*Given request*
Reproduce the records word for word, starting at their first line and ending after the line that contains "will (294, 255).", with both of those lines included.

*Dataset entries*

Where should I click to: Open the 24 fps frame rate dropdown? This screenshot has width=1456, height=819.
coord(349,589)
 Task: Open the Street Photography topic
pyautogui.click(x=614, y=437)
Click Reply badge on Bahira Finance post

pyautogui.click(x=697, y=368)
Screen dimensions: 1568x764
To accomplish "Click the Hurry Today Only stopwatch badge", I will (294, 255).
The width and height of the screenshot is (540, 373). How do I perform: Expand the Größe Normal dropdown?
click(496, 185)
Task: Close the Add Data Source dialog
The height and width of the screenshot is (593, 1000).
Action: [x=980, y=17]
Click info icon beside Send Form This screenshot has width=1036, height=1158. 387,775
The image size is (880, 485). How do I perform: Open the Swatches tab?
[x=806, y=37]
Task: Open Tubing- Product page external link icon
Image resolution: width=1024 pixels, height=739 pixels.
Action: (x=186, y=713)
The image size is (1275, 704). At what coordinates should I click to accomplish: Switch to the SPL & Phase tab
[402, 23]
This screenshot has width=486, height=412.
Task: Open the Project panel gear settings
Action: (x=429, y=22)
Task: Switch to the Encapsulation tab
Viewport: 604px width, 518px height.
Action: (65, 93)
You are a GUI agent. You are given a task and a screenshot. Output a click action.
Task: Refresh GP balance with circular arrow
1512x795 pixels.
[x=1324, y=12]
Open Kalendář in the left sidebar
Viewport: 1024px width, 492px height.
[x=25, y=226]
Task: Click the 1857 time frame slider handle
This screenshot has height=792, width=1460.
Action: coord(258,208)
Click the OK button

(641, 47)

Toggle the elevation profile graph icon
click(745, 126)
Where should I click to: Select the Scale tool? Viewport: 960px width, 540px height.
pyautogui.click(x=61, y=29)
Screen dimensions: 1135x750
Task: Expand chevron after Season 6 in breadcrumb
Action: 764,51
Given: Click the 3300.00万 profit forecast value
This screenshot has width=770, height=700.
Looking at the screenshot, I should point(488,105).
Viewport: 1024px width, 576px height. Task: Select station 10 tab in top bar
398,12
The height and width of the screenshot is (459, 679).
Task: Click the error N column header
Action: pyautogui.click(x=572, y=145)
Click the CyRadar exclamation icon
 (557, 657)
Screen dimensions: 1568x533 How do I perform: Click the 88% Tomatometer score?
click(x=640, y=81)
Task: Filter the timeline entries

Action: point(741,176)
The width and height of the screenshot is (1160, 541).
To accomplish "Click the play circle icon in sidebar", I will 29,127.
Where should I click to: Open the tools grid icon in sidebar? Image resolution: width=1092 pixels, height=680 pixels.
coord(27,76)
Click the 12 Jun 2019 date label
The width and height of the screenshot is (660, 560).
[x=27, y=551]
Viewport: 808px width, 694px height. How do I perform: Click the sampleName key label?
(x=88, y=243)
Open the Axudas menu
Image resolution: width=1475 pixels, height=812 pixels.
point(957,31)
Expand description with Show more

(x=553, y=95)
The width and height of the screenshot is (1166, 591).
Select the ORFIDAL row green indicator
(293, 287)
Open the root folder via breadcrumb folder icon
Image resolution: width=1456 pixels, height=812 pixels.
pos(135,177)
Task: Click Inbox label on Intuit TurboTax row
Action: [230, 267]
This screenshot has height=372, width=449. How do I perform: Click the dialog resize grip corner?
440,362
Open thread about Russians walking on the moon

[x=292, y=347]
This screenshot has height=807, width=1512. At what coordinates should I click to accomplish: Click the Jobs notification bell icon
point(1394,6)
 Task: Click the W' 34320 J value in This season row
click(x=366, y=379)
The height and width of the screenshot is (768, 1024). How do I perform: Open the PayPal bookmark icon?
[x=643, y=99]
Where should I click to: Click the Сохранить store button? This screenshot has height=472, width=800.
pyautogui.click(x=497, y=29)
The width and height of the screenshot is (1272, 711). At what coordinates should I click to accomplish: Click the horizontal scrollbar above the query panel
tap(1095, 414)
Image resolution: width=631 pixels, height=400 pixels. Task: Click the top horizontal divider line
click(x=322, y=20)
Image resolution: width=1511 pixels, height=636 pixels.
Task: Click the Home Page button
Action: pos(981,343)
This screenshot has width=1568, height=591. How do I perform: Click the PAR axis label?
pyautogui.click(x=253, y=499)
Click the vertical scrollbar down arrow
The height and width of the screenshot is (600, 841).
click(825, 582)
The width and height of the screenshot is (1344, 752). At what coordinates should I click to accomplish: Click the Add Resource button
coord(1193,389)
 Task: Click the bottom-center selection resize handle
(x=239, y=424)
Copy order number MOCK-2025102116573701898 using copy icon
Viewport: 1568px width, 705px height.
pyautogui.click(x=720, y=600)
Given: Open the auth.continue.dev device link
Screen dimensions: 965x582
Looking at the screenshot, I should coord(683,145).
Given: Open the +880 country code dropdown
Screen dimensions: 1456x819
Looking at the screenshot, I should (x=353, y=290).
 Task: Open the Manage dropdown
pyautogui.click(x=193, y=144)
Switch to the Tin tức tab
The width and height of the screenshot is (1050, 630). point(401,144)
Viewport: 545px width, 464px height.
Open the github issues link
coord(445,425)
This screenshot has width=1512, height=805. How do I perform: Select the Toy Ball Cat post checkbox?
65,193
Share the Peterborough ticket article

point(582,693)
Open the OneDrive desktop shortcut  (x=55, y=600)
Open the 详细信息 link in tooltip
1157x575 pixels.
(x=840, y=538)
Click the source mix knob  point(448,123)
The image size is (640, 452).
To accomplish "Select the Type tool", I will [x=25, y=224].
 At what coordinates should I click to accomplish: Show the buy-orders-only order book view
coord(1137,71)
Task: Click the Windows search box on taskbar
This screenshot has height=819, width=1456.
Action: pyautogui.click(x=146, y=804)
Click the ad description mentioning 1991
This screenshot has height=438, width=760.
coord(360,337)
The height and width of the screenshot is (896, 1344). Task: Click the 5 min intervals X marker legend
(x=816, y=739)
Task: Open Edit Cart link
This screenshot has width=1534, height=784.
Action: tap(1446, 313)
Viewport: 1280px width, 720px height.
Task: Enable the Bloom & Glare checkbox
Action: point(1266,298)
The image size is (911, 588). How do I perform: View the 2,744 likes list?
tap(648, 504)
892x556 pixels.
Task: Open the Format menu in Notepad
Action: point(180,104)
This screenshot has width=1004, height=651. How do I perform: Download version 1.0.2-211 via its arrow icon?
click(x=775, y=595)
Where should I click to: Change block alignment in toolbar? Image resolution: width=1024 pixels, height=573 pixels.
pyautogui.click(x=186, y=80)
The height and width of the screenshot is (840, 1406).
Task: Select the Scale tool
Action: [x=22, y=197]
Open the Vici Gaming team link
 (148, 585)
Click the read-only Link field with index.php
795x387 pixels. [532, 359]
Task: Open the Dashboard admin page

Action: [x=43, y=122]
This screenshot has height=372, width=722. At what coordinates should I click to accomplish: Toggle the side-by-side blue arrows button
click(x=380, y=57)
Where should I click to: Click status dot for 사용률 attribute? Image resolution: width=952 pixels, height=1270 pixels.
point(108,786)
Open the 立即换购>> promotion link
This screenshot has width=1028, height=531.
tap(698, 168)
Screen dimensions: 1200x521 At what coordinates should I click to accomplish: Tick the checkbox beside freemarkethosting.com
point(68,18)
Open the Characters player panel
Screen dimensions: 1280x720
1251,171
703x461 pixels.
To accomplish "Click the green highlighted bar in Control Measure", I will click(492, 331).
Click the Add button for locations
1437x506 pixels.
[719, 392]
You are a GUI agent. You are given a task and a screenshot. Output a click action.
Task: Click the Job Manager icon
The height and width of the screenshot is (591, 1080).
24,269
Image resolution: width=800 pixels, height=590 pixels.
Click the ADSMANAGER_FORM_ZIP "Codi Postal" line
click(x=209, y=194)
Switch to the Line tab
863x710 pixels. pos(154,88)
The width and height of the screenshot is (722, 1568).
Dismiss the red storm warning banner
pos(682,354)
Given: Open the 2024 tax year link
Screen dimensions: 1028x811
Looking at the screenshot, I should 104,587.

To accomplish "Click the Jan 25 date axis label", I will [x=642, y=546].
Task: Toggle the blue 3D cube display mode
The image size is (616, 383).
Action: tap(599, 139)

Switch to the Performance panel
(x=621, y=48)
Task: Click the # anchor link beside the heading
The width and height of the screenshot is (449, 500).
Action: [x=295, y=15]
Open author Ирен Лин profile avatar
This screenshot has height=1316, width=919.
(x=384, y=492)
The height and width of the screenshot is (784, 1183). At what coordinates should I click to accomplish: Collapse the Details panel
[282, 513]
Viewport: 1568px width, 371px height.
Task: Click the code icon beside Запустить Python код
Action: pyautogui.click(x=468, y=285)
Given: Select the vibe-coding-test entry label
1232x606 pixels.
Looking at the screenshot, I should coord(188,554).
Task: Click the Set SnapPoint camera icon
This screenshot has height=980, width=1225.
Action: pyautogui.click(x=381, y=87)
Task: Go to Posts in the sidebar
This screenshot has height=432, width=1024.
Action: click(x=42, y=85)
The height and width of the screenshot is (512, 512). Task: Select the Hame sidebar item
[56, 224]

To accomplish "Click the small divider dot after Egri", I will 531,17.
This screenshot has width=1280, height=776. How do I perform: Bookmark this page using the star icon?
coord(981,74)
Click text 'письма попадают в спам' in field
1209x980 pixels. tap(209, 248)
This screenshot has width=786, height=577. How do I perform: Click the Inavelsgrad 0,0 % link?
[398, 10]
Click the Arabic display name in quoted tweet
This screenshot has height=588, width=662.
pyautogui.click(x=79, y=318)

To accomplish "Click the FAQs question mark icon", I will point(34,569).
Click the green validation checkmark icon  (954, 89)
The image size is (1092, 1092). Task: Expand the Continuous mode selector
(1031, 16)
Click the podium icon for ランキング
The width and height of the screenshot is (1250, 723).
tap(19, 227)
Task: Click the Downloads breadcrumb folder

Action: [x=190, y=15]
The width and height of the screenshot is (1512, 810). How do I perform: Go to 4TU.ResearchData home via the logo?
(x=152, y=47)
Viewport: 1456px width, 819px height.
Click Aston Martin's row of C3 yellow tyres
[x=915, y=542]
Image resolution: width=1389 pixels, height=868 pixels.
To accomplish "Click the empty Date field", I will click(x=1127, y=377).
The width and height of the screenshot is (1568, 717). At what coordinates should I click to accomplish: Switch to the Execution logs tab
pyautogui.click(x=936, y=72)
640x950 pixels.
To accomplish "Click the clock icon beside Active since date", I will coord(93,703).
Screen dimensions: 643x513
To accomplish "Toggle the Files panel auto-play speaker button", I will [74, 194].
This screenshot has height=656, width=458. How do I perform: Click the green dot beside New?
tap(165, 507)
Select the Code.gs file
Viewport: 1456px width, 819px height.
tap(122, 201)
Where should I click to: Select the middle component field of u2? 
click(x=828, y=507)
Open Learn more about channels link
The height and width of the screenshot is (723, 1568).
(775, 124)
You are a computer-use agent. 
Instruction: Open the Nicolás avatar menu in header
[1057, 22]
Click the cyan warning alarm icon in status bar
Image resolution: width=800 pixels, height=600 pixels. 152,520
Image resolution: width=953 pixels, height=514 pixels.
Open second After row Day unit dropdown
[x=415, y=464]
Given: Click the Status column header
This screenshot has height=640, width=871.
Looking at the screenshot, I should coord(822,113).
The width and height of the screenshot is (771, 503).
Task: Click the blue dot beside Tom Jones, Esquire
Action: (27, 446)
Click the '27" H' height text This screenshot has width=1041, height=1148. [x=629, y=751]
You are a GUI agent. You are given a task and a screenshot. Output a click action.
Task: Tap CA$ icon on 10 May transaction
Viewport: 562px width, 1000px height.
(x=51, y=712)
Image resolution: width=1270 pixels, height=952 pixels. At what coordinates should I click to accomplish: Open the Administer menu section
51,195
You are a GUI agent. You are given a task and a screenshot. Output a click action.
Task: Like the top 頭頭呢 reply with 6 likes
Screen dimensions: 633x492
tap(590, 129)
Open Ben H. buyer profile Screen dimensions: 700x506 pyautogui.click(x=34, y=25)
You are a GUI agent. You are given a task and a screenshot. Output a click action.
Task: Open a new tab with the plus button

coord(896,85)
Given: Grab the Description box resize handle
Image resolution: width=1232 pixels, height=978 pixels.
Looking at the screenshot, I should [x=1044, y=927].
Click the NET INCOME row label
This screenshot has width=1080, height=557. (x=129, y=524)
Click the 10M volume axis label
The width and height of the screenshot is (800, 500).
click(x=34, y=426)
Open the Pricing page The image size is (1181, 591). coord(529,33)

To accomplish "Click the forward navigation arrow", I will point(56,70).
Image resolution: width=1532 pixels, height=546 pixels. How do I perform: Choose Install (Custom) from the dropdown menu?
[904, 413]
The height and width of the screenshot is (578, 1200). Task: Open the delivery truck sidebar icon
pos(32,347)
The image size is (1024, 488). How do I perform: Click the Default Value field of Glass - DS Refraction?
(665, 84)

*Reply*
Where should I click to: Open the 24 fps frame rate dropdown? This screenshot has width=1456, height=819.
coord(349,589)
 Task: Open the Street Photography topic
pyautogui.click(x=614, y=437)
Click Reply badge on Bahira Finance post

pyautogui.click(x=697, y=368)
Screen dimensions: 1568x764
To accomplish "Click the Hurry Today Only stopwatch badge", I will (294, 255).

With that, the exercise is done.